ISLAMABAD - Pakistan's military has dispatched helicopter gunships to the volatile northwest in support of thousands of angry tribesmen who have laid siege to a group of Taliban fighters, police said Tuesday.
The citizens' militia sprang up over the weekend to avenge a deadly suicide bombing at a mosque in Upper Dir district and appeared unwilling to stop pursuing the Islamist fighters, underscoring the rising anti-Taliban sentiment in much of Pakistan.
The tribesmen's numbers have steadily risen to more than 2,000, with residents of two villages and a town joining them Tuesday, area police official Atlas Khan said.
"People back in the villages, especially children, are fetching them food and other supplies. They are doing it because they think the fighters are fighting for their sake, they think it is their common war," Khan said.
He confirmed media reports that helicopter gunships struck two villages, Shatkas and Ghazi Gay, where the militants have strongholds, late Monday and Tuesday morning. Some of the Taliban were blocked Tuesday when they tried to get away to nearby Malik Bai village, which the tribesmen also encircled, police said.
The growing pressure on militants who have held sway in parts of Pakistan's northwest comes as the army bears down on their one-time sanctuary in the Swat Valley. Talk has also turned to the possibility of another operation against al Qaeda and Taliban fighters in the nearby tribal belt along the country's border with Afghanistan, something U.S. officials privately say they would like to see.
Upper Dir district police chief Ejaz Ahmad said some 200 militants, including foreigners, were putting up tough resistance, with sporadic fighting continuing.
"Reports we are getting say that the foreigners among them are around 20 to 25. Most of them are Afghans, but some of them are Central Asians and Arabs too," Ahmad said.
Ahmad said the militia was foiling the fighters' efforts to flee.

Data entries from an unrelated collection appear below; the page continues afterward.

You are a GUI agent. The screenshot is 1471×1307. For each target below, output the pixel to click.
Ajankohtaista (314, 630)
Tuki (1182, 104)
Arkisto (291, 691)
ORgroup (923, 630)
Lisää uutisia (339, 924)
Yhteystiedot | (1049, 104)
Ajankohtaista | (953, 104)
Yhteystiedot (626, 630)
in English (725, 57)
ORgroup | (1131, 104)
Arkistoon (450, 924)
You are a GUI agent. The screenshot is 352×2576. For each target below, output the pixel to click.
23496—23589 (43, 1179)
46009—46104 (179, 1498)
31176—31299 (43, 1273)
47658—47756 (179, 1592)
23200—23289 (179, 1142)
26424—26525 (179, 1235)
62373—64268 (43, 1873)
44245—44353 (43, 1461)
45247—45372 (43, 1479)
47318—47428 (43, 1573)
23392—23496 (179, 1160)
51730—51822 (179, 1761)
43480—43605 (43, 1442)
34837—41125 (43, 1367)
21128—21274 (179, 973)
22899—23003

"Villagers have encircled them completely, and they cannot run away," he said.
Asked how long the fight might go on, the police chief said, "The militants are well-entrenched in their strongholds. The area is large and consists of tough terrain, which also has thick forests. I cannot say when, but it will take time to expel or kill all the militants completely."
Officials have said the Taliban carried out Friday's mosque bombing that killed 33 in the Upper Dir town of Haya Gai because they were angry that local tribesmen had resisted their moving into the area, where minor clashes between the two sides occurred for months.
At least 14 insurgents have died in the fighting since Saturday.
The military said in a statement Tuesday that 27 militants were killed and 22 were taken into custody across the region, including Swat, in the past 24 hours, with one soldier killed in an attack on a checkpoint and nine wounded.
The army's chief spokesman, Maj. Gen. Athar Abbas, on Monday urged civilians to consider the kind of rule the Taliban was trying to impose -- they stand accused of whippings and beheadings in the name of Islamic law in Swat -- and join the fight against them.
"Citizens should ponder upon the way of life they are introducing, if that is acceptable to us," Abbas told the News1 television network. "If not, they have to raise a voice against them, they have to rise against them."
Washington strongly backs the Swat offensive, and officials have said privately they would like Pakistan to follow up by launching an operation in nearby South Waziristan tribal region, the main base for Pakistani Taliban chief Baitullah Mehsud.
The government has announced no plans to attack the area, where al Qaeda fighters also are believed to be operating.